[Texte source]:
========
Louisette a souvent hurlé à Bigeard : "Vous n’êtes pas un homme si vous ne m’achevez pas".

Et lui répondait : "Pas encore, pas encore !".

Elle ne doit sa survie qu’à un médecin militaire qui la découvrit fin décembre 1957. Il la fit transporter dans un hôpital où elle échappa à ses tortionnaires. C’est cet homme qu’elle voulait retrouver au moyen de son récit dans Le Monde pour pouvoir lui dire merci.

Aujourd’hui encore, à plus de 60 ans, Louisette souffre des séquelles physiques et psychiques des mauvais traitements qui lui ont été infligés.

Son récit a été à l’origine d’un flot de courriers de lecteurs et d’articles dans de nombreux médias français ; parmi ceux-ci, le témoignage d’un autre combattant du FLN - Noui M’Hidi Abdelkader - arrêté à Paris en 1958, incarcéré et torturé à Versailles ; ce qui confirme que la torture était également pratiquée en France.

A la suite de ces révélations, Massu, qui s’est vanté de s’être administrée lui-même la "gégène" (générateur d’électricité utilisé pour la torture) a reconnu que "la torture avait été généralisée en Algérie" et "institutionnalisée avec la création du Centre de coordination interarmées (CCI) et des Dispositifs opérationnels de protection (DOP)". Il affirme toutefois qu’il n’y a "jamais été directement mêlé".
========
[Énoncé 1]:
Répondez à ces questions à partir du texte sur la torture en Algérie.
(a) Qui a découvert Louisette fin décembre 1957 ?
(b) Dans quelle ville Noui M'Hidi Abdelkader a-t-il été incarcéré et torturé ?
(c) Avec la création de quels deux organismes Massu dit-il que la torture a été « institutionnalisée » ?
Le texte et les enregistrements n'ont aucun lien entre eux.
========
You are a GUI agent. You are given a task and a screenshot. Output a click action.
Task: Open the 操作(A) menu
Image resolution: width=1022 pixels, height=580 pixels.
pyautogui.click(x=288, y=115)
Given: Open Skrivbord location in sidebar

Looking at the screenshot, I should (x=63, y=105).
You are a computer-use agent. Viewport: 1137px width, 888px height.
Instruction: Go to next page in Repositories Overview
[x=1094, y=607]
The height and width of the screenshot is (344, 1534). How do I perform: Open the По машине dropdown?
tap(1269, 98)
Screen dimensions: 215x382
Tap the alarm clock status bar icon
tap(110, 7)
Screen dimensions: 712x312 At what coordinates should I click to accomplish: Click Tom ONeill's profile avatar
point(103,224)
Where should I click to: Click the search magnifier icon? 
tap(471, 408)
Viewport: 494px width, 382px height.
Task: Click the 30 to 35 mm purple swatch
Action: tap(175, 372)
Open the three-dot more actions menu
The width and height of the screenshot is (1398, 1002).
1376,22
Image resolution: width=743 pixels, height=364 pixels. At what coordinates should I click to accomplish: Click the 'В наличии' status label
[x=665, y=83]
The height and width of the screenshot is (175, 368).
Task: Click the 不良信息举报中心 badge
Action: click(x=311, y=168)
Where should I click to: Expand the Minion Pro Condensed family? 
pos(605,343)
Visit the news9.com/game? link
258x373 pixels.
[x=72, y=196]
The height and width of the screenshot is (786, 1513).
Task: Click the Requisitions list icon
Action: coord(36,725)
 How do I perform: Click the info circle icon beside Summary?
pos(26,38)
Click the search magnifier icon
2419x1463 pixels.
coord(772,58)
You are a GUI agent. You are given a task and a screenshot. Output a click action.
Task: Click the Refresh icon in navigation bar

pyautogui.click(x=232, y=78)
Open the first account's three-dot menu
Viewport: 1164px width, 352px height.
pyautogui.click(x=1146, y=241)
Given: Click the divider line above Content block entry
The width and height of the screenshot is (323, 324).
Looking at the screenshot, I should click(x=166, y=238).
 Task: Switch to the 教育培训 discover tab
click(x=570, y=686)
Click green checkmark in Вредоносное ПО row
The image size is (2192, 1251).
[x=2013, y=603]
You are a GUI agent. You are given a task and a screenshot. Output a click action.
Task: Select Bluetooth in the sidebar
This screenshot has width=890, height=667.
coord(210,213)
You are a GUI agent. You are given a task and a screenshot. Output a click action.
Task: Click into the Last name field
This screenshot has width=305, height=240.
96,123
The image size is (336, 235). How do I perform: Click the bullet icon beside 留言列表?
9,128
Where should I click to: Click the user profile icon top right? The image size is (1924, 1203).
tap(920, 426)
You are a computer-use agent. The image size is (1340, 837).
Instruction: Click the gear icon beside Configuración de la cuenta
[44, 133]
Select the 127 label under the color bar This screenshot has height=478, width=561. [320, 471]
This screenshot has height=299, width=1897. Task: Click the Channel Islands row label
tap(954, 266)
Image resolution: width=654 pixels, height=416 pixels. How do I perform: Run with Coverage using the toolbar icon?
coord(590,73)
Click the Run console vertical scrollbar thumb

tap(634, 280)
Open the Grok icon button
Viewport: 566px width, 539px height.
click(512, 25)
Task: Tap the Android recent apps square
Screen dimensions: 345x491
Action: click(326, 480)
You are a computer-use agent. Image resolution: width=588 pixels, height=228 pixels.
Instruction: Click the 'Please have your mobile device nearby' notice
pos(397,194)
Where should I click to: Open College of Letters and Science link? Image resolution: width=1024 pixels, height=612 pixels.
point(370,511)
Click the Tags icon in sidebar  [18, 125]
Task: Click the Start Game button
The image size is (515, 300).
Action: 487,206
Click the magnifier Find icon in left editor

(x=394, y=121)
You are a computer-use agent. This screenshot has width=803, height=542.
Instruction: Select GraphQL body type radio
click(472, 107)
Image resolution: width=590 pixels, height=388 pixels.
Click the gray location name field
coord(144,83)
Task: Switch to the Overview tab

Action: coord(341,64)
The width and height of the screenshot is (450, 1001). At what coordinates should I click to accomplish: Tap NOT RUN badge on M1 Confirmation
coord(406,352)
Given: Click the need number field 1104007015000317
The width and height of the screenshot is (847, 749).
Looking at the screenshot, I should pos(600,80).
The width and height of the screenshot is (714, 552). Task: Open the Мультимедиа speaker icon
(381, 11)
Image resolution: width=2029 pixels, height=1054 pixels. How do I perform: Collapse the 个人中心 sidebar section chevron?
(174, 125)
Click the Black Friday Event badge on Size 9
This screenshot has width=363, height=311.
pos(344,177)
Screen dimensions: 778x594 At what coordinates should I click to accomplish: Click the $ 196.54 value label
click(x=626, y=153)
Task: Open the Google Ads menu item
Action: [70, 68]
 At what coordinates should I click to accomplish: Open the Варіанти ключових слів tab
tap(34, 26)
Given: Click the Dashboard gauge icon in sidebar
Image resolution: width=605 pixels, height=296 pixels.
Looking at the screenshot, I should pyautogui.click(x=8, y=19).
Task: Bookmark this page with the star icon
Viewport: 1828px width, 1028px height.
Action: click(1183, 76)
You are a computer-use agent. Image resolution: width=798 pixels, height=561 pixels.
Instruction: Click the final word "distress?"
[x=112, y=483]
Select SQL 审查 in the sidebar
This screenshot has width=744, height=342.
========
[Énoncé 2]:
Recopiez à l'identique les lignes des enregistrements, en partant de la ligne contenant "Select the 127" et en allant jusqu'à la ligne contenant "(x=394, y=121)", ces deux lignes comprises.

[Corrigé 1]:
(a) Un médecin militaire.
(b) À Versailles.
(c) Le Centre de coordination interarmées (CCI) et les Dispositifs opérationnels de protection (DOP).

[Corrigé 2]:
Select the 127 label under the color bar This screenshot has height=478, width=561. [320, 471]
This screenshot has height=299, width=1897. Task: Click the Channel Islands row label
tap(954, 266)
Image resolution: width=654 pixels, height=416 pixels. How do I perform: Run with Coverage using the toolbar icon?
coord(590,73)
Click the Run console vertical scrollbar thumb

tap(634, 280)
Open the Grok icon button
Viewport: 566px width, 539px height.
click(512, 25)
Task: Tap the Android recent apps square
Screen dimensions: 345x491
Action: click(326, 480)
You are a computer-use agent. Image resolution: width=588 pixels, height=228 pixels.
Instruction: Click the 'Please have your mobile device nearby' notice
pos(397,194)
Where should I click to: Open College of Letters and Science link? Image resolution: width=1024 pixels, height=612 pixels.
point(370,511)
Click the Tags icon in sidebar  [18, 125]
Task: Click the Start Game button
The image size is (515, 300).
Action: 487,206
Click the magnifier Find icon in left editor

(x=394, y=121)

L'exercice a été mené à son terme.